● Stated exercise 1:
Summarize the passage on two interlocking control systems below in two sentences.

● Extract to read:

= = = = =

Two interlocking control systems

When I was practicing touch typing I found that much of the skill was a matter of going as fast as I could, without letting my speed outpace my accuracy. If I could feel that the precision of my finger placements was high, I would put more “oomph” into my typing, pushing harder to go faster. 

But I would often fall into an attractor of “rushing” or “going off the rails”, where I was pushing to go fast in a way that caused my accuracy to fall apart, and I started to “trip over myself”. I made a point to notice this starting to happen and then intentionally slow down (and relax my shoulders) to focus on the precision of my finger placements. The goal was never to rush (because that is counter productive), but to go as fast as possible within that constraint.

I think there might be an analogous thing in my personal productivity. 

When I have a largish amount to get done in a short amount of time, this can be energizing and motivating. My physiological arousal is higher. The my personal tempo faster. There’s a kind of energy or motivation that comes from having things that need to get done, with deadlines, and it boots me up into a higher energy orbital, where my default mental actions are geared towards making progress, instead of random “I don’t feel like it” sort of laziness. There’s a bit of a tailwind behind me.

(Indeed, this kind of pressure is exactly what was missing for most of 2020.)

However, sometimes this pressure gets overwhelming, and my intentionality collapses. It’s too much. Either I don’t have the spaciousness to let my attention fully engage with any given task (which is usually necessary for making progress) because of the competing goal threads, instead only managing a shallow superficial attention, or I’ll get overwhelmed and opt out of all of it by distracting myself.

There’s this important principle that I never want my tailwind to outpace my structure. Having some amount of pressure speeding me along is great, but only if my intentionality is high enough to still absorb everything that’s coming at me, taking in the input of what’s important, orienting to it, and taking action on it.

= = = = =

● Excerpted records:
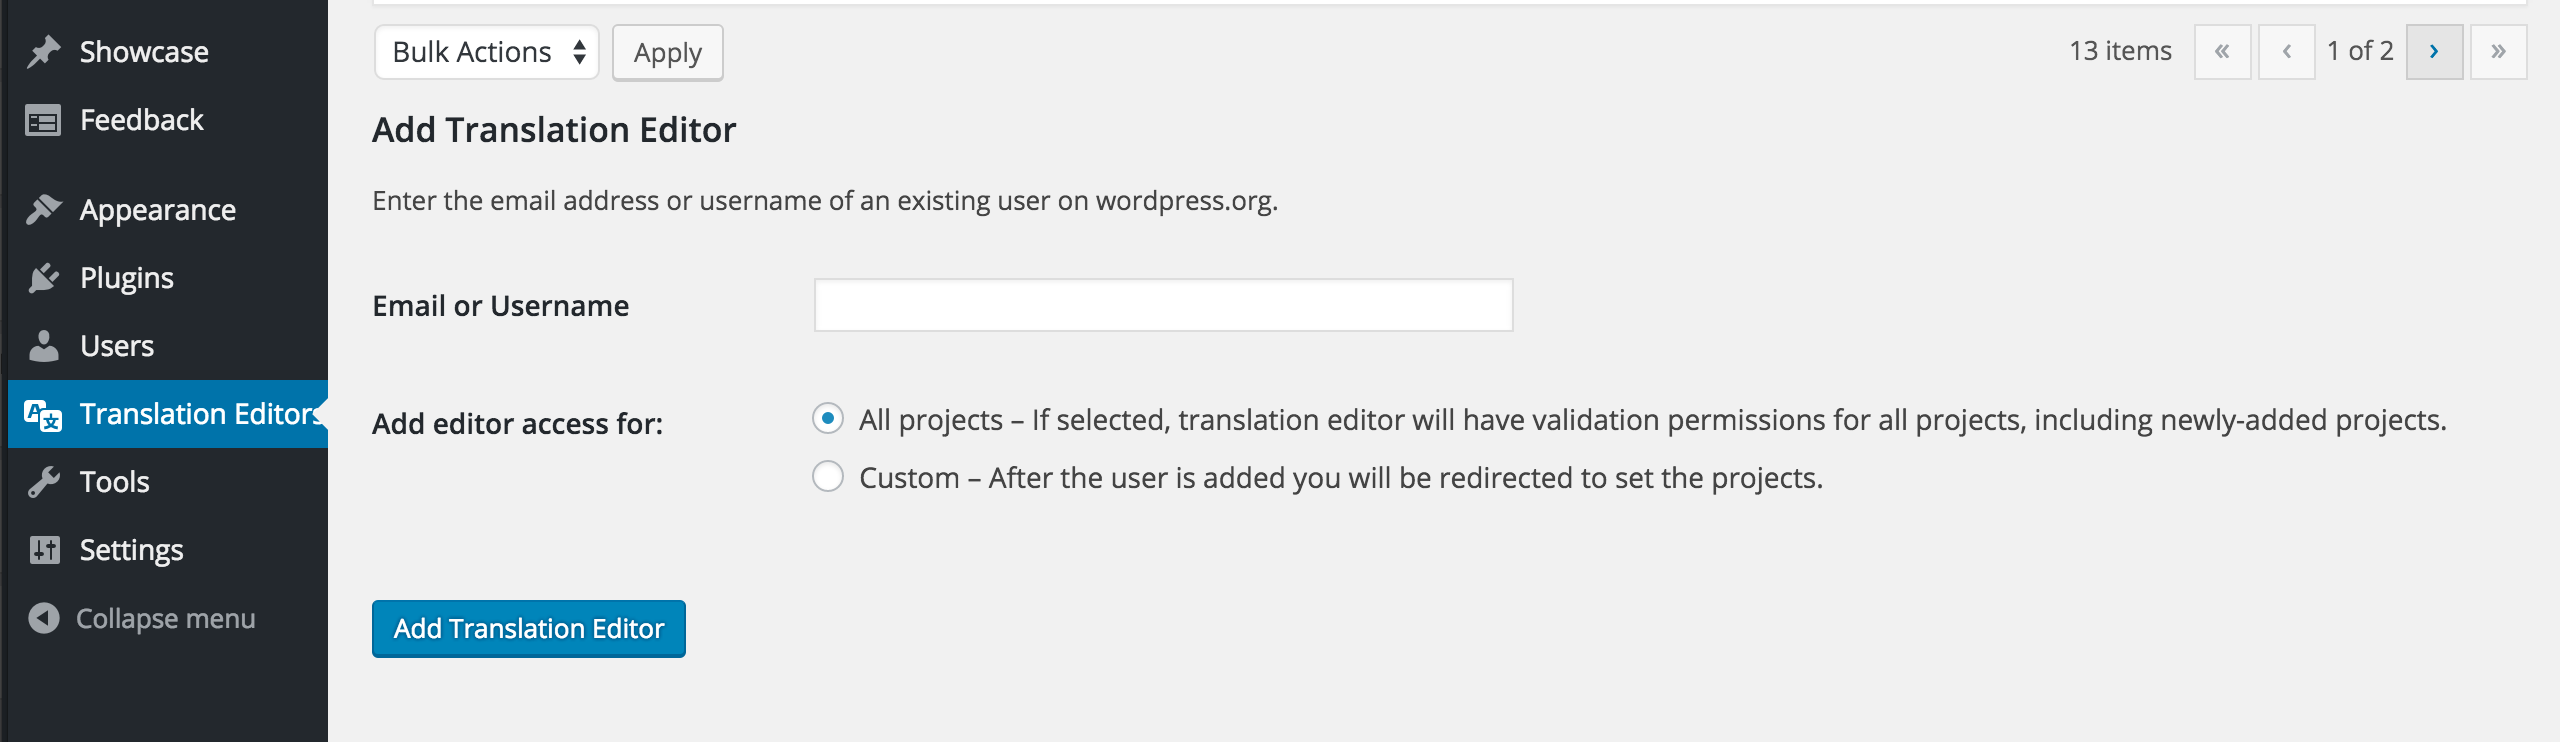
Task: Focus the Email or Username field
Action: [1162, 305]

= = = = =

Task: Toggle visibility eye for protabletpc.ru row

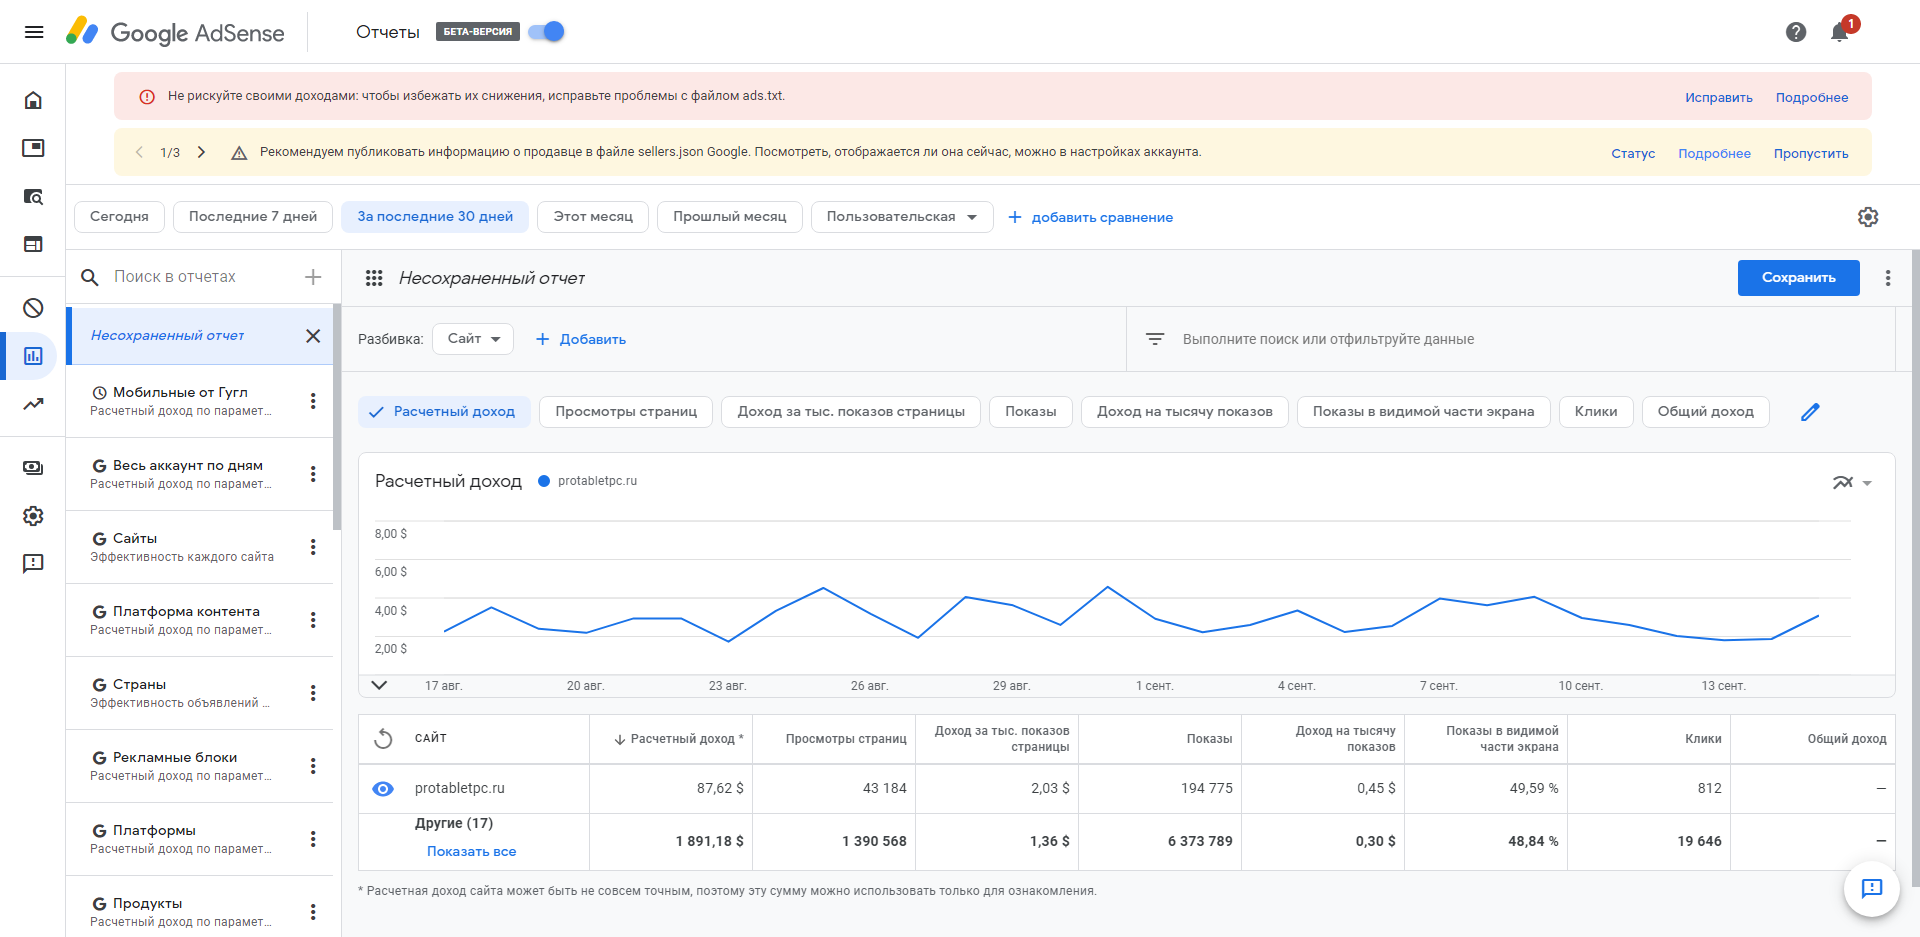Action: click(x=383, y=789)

= = = = =

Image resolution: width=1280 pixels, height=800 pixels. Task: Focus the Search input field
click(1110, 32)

= = = = =

● Stated exercise 2:
From the rows above, arrange the lines between the line holding "Task: Toggle visibility" and the line holding "Action: click(x=383, y=789)", inclusive, as a Markdown table with the columns No. and Line. Number each line, skip blank lines, and omit the pictures.

● Task result 1:
While practicing touch typing, the writer tried to go as fast as possible without letting speed outpace accuracy, deliberately slowing down and relaxing the shoulders whenever rushing began to make the typing fall apart. The writer sees a parallel in personal productivity, where deadline pressure can be energizing and motivating but can also become overwhelming and collapse intentionality, so the guiding principle is never to let that tailwind outpace one's structure.

● Task result 2:
| No. | Line |
|---|---|
| 1 | Task: Toggle visibility eye for protabletpc.ru row |
| 2 | Action: click(x=383, y=789) |